What the task asks>
Please reproduce the data below with every "pixels" renamed to "px" and nothing else changed.

(Dataset items)
>>>
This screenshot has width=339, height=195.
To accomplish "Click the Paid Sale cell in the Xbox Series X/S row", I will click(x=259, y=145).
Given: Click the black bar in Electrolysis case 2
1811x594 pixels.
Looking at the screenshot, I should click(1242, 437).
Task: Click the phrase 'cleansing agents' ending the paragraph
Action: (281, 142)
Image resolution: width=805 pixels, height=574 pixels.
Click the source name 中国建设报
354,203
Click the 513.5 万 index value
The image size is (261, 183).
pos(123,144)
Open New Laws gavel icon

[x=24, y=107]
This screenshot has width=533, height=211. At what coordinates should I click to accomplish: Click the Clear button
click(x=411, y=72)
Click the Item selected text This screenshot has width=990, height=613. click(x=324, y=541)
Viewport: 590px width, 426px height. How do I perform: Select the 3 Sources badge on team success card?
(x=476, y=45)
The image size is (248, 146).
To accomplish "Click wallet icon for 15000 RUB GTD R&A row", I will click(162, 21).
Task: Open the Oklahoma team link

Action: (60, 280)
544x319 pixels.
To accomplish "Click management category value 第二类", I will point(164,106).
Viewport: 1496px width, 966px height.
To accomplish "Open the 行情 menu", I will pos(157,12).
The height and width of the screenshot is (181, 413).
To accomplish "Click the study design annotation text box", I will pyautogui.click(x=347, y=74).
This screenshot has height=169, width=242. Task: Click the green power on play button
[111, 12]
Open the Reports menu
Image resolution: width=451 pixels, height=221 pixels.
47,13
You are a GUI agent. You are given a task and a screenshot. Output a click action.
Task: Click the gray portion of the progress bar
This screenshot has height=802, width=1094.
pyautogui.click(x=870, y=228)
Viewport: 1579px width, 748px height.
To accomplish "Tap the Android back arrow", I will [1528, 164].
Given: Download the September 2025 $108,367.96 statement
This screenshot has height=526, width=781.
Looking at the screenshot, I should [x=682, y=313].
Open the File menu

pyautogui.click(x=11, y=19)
<<<
Complete answer>
This screenshot has width=339, height=195.
To accomplish "Click the Paid Sale cell in the Xbox Series X/S row", I will click(x=259, y=145).
Given: Click the black bar in Electrolysis case 2
1811x594 px.
Looking at the screenshot, I should click(1242, 437).
Task: Click the phrase 'cleansing agents' ending the paragraph
Action: (281, 142)
Image resolution: width=805 px, height=574 px.
Click the source name 中国建设报
354,203
Click the 513.5 万 index value
The image size is (261, 183).
pos(123,144)
Open New Laws gavel icon

[x=24, y=107]
This screenshot has width=533, height=211. At what coordinates should I click to accomplish: Click the Clear button
click(x=411, y=72)
Click the Item selected text This screenshot has width=990, height=613. click(x=324, y=541)
Viewport: 590px width, 426px height. How do I perform: Select the 3 Sources badge on team success card?
(x=476, y=45)
The image size is (248, 146).
To accomplish "Click wallet icon for 15000 RUB GTD R&A row", I will click(162, 21).
Task: Open the Oklahoma team link

Action: (60, 280)
544x319 px.
To accomplish "Click management category value 第二类", I will point(164,106).
Viewport: 1496px width, 966px height.
To accomplish "Open the 行情 menu", I will pos(157,12).
The height and width of the screenshot is (181, 413).
To accomplish "Click the study design annotation text box", I will pyautogui.click(x=347, y=74).
This screenshot has height=169, width=242. Task: Click the green power on play button
[111, 12]
Open the Reports menu
Image resolution: width=451 px, height=221 px.
47,13
You are a GUI agent. You are given a task and a screenshot. Output a click action.
Task: Click the gray portion of the progress bar
This screenshot has height=802, width=1094.
pyautogui.click(x=870, y=228)
Viewport: 1579px width, 748px height.
To accomplish "Tap the Android back arrow", I will [1528, 164].
Given: Download the September 2025 $108,367.96 statement
This screenshot has height=526, width=781.
Looking at the screenshot, I should [x=682, y=313].
Open the File menu

pyautogui.click(x=11, y=19)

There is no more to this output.